• [Task details] Whenever the word "marker" shows up in a line of the data, copy that line.

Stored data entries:
◇ ◇ ◇ ◇

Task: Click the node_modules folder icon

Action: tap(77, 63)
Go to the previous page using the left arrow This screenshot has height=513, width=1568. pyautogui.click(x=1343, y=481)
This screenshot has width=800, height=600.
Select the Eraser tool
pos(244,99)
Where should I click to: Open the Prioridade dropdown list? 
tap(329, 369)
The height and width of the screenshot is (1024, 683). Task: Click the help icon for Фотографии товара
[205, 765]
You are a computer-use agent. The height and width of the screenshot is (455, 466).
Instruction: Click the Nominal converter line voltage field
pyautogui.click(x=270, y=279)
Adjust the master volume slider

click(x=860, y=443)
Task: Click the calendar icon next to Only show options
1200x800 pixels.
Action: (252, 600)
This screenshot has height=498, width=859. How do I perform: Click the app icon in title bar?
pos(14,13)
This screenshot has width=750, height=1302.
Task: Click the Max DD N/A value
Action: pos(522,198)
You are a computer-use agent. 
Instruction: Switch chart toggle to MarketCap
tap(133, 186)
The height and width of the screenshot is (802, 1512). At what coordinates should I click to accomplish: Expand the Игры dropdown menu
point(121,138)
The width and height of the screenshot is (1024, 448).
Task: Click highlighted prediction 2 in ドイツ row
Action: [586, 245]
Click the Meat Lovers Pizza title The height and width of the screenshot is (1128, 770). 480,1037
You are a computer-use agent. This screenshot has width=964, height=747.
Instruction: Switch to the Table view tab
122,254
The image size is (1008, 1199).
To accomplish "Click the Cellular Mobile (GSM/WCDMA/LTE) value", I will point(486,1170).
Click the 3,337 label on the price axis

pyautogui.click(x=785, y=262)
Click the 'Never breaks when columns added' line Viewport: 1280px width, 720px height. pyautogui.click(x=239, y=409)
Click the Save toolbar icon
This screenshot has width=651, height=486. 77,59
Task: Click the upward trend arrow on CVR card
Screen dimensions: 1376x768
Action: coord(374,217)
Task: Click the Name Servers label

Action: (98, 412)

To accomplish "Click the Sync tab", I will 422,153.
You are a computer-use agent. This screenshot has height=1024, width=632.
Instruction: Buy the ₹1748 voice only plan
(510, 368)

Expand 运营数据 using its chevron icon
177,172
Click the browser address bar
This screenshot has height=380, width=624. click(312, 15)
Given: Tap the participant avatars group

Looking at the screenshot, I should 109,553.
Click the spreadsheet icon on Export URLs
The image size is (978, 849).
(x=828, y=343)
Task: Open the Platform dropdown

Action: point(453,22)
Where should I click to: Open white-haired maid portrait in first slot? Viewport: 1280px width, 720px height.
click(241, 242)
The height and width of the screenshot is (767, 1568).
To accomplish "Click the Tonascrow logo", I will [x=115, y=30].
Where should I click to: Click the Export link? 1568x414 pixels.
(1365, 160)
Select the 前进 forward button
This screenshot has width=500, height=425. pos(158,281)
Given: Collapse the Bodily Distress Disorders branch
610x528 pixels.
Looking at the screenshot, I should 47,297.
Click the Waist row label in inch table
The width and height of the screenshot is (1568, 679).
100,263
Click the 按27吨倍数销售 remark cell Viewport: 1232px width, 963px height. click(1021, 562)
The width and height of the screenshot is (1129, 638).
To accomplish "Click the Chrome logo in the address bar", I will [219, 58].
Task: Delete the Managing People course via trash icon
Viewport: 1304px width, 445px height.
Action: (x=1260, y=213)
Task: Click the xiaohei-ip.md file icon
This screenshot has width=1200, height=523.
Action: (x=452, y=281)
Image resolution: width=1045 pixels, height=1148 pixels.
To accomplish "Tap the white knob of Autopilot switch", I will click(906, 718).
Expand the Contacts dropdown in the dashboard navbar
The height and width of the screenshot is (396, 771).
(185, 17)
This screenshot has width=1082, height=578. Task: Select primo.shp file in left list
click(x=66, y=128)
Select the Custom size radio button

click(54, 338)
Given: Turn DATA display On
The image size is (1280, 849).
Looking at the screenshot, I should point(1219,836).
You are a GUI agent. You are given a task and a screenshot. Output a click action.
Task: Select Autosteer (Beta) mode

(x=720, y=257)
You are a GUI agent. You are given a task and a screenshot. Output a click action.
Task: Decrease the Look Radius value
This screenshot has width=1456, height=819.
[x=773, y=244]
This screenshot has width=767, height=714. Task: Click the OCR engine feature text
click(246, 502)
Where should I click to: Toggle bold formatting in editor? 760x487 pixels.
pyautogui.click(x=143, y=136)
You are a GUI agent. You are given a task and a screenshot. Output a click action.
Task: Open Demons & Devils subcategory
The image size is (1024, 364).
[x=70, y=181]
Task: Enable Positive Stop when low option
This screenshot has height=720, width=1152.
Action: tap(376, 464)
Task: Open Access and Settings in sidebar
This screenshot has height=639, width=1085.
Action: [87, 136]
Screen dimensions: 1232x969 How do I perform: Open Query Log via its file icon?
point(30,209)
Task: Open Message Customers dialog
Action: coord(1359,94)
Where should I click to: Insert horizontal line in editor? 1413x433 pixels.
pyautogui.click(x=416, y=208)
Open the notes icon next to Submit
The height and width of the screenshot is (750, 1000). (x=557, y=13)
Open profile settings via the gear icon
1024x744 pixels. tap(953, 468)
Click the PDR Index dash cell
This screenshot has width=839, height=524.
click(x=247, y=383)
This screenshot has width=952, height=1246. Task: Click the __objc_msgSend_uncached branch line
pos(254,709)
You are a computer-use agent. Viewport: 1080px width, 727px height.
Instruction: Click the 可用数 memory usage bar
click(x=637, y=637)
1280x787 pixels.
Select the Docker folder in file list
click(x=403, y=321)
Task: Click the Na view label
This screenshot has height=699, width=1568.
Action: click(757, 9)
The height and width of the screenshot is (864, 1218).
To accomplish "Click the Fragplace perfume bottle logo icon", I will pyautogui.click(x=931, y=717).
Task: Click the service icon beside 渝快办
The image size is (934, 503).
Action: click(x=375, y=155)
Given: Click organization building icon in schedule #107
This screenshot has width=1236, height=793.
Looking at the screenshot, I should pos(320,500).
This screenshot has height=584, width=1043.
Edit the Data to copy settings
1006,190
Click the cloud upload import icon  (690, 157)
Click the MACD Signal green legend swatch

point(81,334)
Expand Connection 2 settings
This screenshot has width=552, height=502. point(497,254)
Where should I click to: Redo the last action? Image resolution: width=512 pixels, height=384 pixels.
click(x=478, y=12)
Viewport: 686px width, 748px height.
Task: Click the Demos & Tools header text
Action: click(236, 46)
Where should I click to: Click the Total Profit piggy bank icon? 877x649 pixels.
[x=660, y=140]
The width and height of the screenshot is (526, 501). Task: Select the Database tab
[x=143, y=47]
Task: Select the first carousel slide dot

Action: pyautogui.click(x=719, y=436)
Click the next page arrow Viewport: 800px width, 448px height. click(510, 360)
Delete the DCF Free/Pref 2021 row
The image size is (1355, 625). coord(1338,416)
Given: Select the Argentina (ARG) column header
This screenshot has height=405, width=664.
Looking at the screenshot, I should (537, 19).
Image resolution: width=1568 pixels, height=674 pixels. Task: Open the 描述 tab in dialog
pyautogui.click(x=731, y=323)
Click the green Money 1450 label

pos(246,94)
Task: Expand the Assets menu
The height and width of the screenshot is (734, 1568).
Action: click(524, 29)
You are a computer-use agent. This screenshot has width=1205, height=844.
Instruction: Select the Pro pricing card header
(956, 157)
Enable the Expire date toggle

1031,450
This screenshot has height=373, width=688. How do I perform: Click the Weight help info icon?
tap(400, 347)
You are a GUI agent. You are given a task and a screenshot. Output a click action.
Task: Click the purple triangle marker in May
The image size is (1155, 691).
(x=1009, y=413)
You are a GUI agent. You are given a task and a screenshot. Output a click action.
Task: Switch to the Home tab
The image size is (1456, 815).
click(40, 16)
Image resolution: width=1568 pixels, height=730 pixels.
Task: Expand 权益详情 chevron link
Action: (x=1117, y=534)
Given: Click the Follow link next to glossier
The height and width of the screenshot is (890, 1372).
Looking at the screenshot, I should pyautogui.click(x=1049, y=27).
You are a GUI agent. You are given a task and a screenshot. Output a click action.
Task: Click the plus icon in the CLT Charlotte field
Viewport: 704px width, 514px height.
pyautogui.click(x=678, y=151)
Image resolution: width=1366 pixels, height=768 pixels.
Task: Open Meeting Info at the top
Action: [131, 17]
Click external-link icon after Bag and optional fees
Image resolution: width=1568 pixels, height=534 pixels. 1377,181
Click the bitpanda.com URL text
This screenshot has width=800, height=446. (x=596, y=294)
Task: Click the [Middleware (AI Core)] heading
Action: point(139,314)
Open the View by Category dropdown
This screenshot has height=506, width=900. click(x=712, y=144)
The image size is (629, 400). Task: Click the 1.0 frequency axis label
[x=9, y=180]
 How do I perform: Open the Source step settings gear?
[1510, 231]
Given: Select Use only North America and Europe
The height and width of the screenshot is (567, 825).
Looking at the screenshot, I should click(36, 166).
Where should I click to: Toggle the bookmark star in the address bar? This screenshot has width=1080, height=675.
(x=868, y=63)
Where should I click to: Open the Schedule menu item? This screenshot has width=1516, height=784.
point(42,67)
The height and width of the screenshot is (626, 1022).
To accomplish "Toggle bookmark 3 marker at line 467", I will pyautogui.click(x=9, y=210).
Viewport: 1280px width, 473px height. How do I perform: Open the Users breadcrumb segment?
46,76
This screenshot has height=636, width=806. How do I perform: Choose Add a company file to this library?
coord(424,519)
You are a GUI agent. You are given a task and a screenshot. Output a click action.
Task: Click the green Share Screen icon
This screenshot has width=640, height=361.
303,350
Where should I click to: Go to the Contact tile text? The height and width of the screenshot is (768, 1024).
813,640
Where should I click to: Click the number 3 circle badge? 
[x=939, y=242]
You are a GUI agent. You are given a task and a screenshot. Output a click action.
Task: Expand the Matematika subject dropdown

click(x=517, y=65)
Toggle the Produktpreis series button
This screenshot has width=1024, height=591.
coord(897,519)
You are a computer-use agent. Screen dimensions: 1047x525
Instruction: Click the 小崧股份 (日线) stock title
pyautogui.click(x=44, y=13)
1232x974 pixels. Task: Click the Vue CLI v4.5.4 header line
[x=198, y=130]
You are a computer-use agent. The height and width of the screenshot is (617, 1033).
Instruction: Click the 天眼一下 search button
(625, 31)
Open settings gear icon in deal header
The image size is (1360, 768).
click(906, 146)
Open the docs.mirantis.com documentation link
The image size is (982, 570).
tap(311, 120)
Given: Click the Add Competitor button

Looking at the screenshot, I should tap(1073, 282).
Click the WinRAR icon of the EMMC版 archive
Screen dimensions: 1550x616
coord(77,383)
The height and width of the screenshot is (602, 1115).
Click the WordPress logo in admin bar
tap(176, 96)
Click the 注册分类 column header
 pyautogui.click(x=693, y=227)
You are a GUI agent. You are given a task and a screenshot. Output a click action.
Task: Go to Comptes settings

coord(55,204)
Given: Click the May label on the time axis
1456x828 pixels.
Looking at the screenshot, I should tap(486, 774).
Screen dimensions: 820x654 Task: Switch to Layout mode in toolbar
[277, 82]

◇ ◇ ◇ ◇

• [Response]
Task: Click the purple triangle marker in May
To accomplish "Toggle bookmark 3 marker at line 467", I will pyautogui.click(x=9, y=210).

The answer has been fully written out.